Building an OS: The workflow!

Over the past few months, I’ve been working on a project which has inspired me to think about how a complete Operating System is built from the ground up. Luckily for me, this process is pretty well documented by the Fedora Project.

The project I’ve been working on does require a bit of thought around enterprise Linux versions run by a community. There is the ever amazing CentOS, Scientific Linux and a few others who have been around the block a time or two. The work that they have done has been immense and very helpful to many, including me.

For my project, the work was about building a fully binary compatible, enterprise-ready, community version of Linux, very similar to what CentOS and others have done. The question always comes ‘why?’ which will be addressed later on in future posts. Suffice it to say, the work we’ve been doing has paid off in both a individual and community sense.

In the beginning of this project, it was clear that we needed some tools to make things work the way we wanted. Luckily, there were tools out there to do a good portion of our work. Tools like koji, mock and of course Linux to bring it all together. But other tools seemed to be missing and I went on a quest…

The first tool that seemed to be missing was a way to import src.rpms from the most popular upstream vendor. These packages needed to be rebuilt by koji in some fashion, but just taking the srpms and rebuilding them had been done before, and seems to be the preferred way to date. In my mind however, it seemed that we were missing a step. Enter skein.

While skein is still very green and will need quite a bit more work, it accomplishes the goal of extracting the srpms into two parts. This tool basically sets up two things; a git repository on (for now) along with a location and verifiable way to store the archive stored inside the srpm, called a lookaside cache. If one looks at the way the Fedora Project maintains their source, this process is very similar.

Once the srpm is imported with skein, it can be built with koji. At the moment, this process is fairly manual, but the plan is to improve skein to also allow building from the repositories. However, another bit more automatic way to build would be to use a git hook. Luckily, github provides several ways to accomplish this, including a custom URL to which an HTTP POST can be sent. At which time, koji would download the spec file and source from the appropriate locations and build a srpm.

Koji completes its task by building the binary RPM(s) and appropriately tagging the successful builds. Once complete, mash can be used to generate custom repositories to prepare for composing actual iso images. Mash is a command-line tool, again used by Fedora.

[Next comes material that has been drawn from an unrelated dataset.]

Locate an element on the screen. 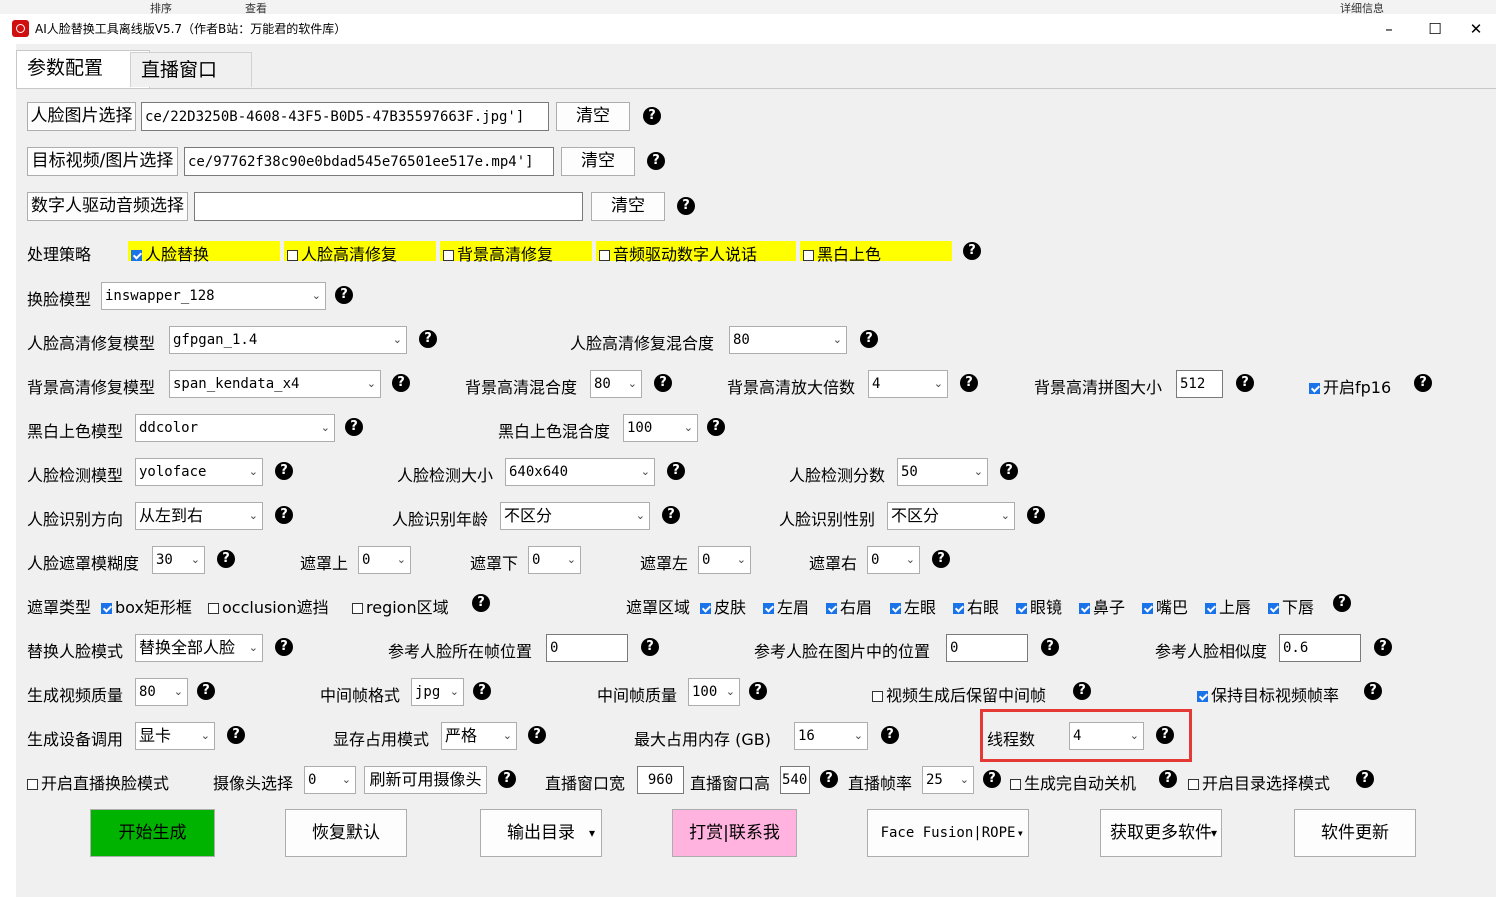 Image resolution: width=1496 pixels, height=897 pixels. recognize-gender-select: 不区分 ⌄ is located at coordinates (951, 516).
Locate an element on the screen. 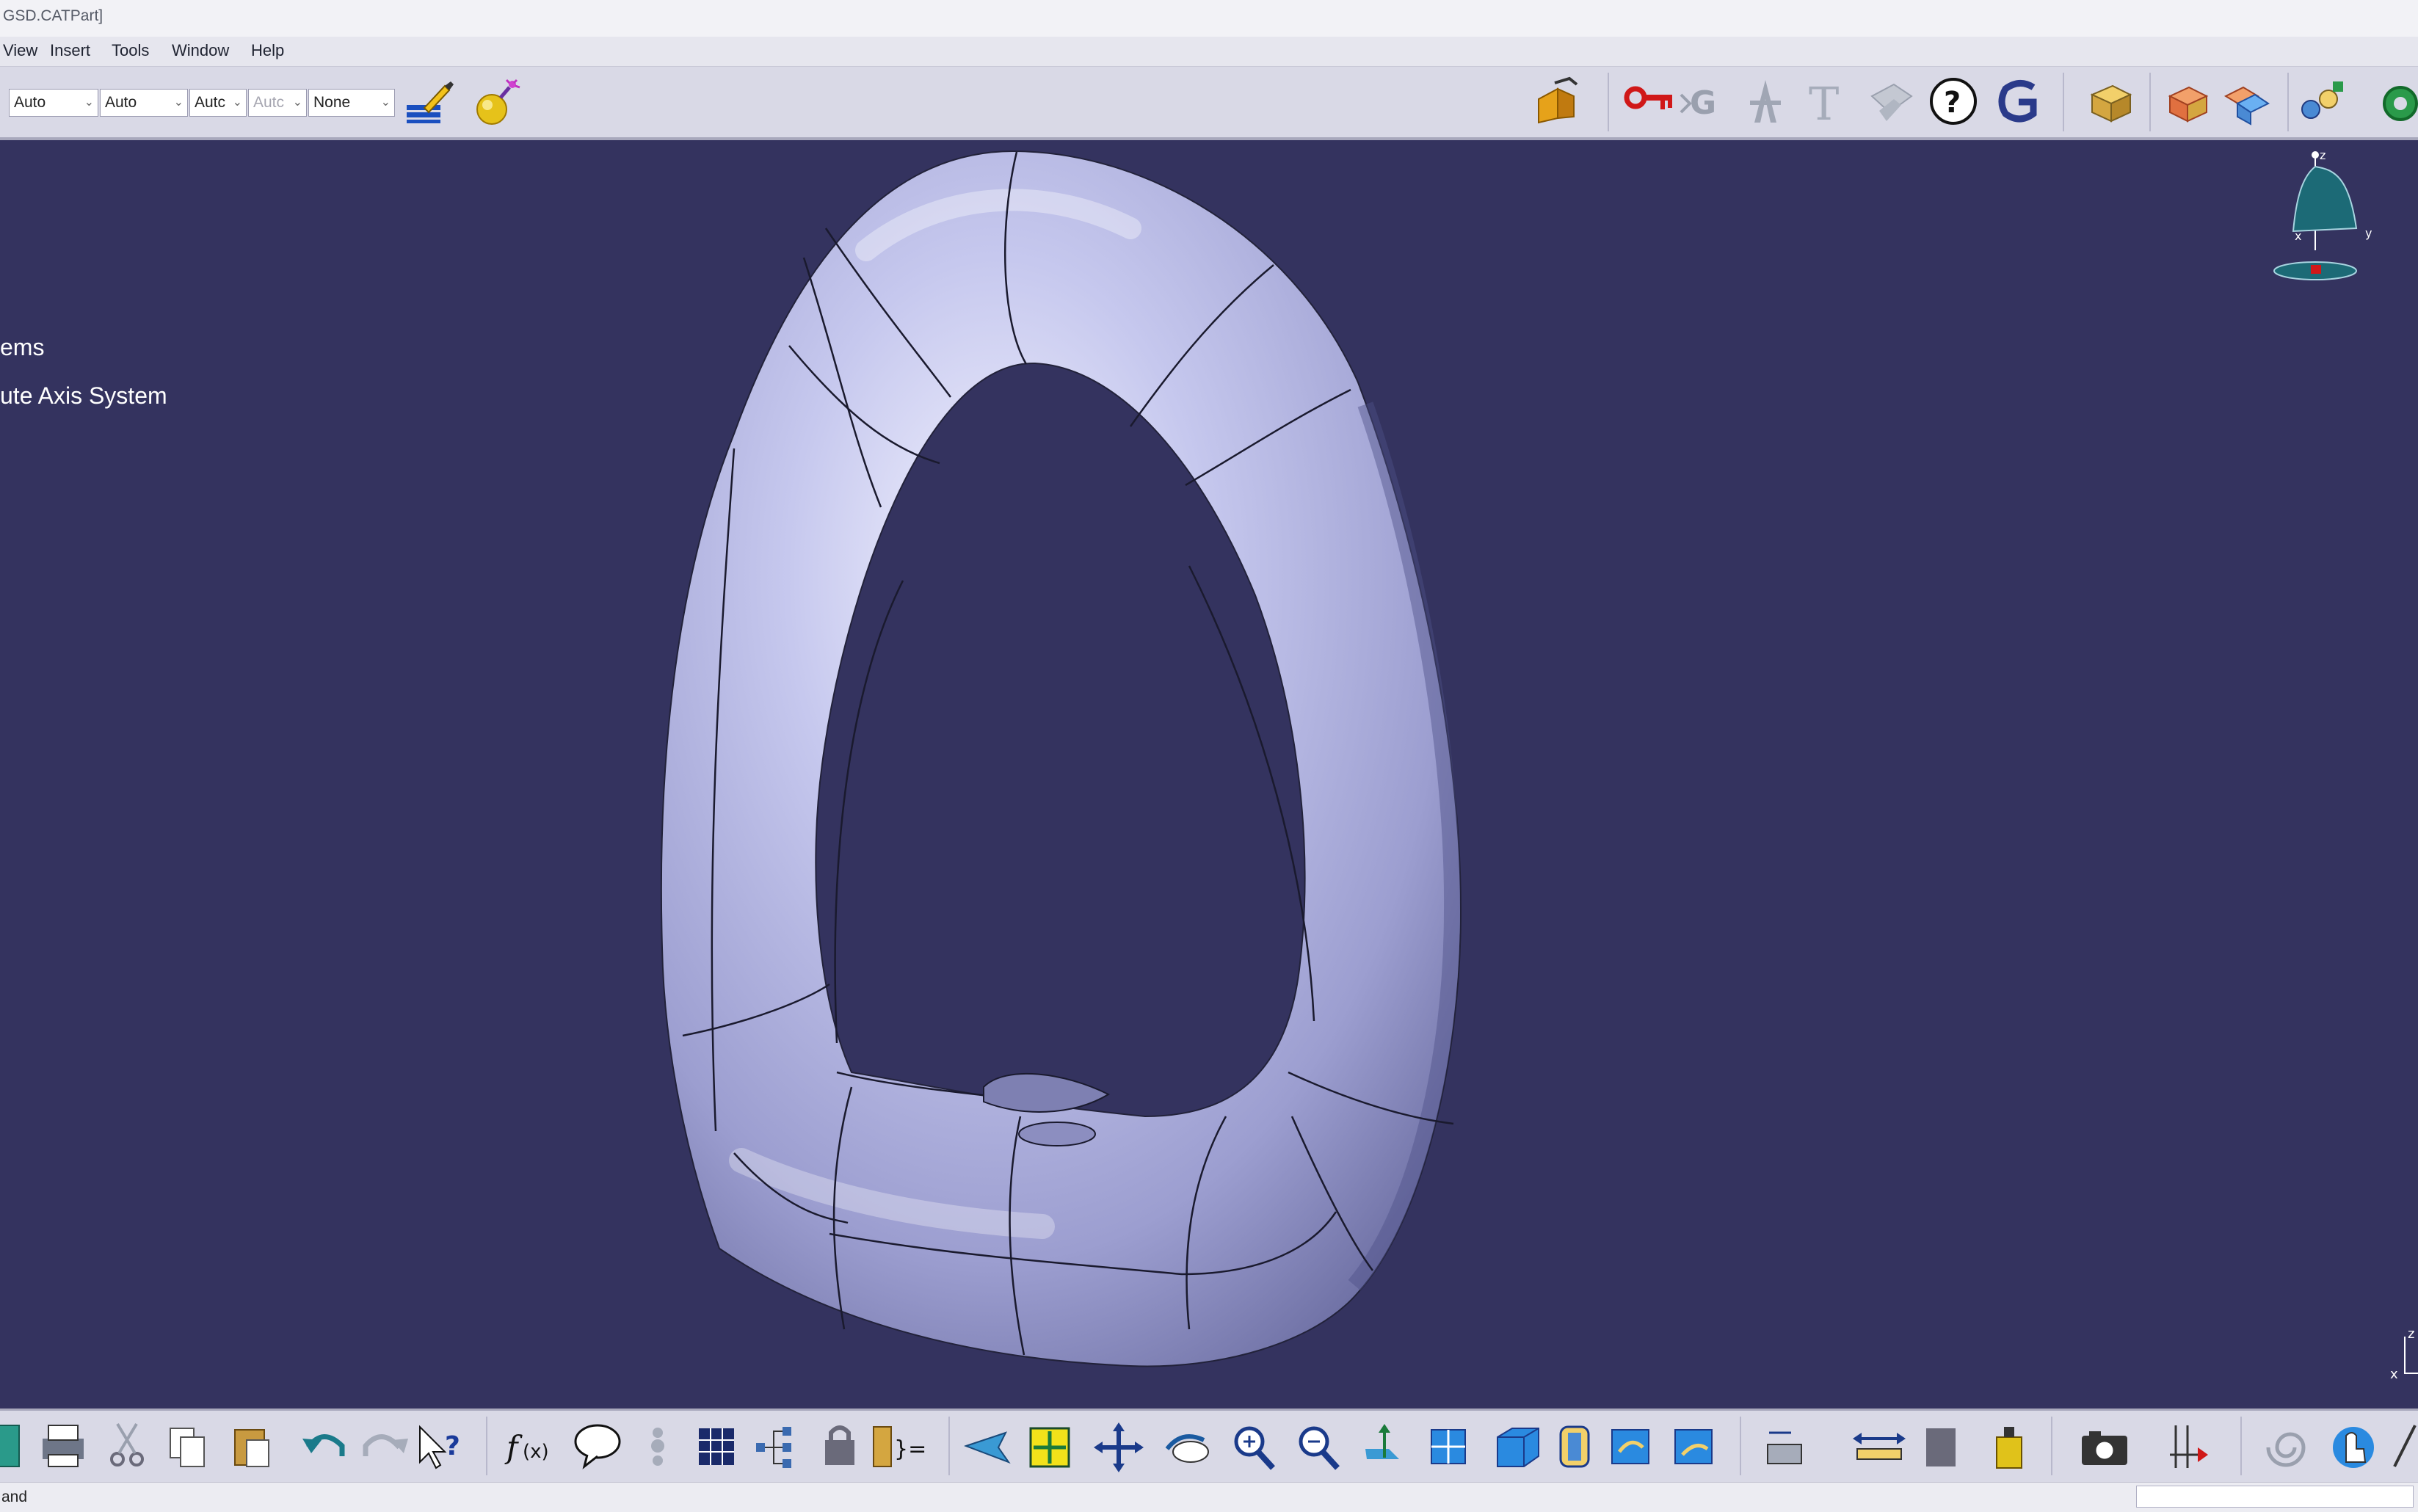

Once the repositories are generated by mash, pungi takes over. The process of building an iso is actually very simple, just a kickstart file, some repositories and pungi are used to create a fully installable DVD or multi-CD iso image.

Here’s a bit of my excellent artwork to better describe the process.

A couple things to note about this process is that while it is starting to become clear how to build an OS from an upstream vendor, there are parts that still haven’t been addressed. Currently, we can import with skein and rebuild the SRPM and build the binary RPMs with koji. We yet to have enough binary RPMs to actually construct a buildroot, but we are getting very close.

Automating the builds with git hooks and a skein build process is a nice big step toward making our own Operating System possible.

The other big piece of the puzzle is dependency resolution. Now this has been mostly resolved by tools and apis like Yum and RPM, but I still feel very much like a n00b when working with them. My hope is to figure out that process in the next week or so, and update skein to make building faster and easier overall.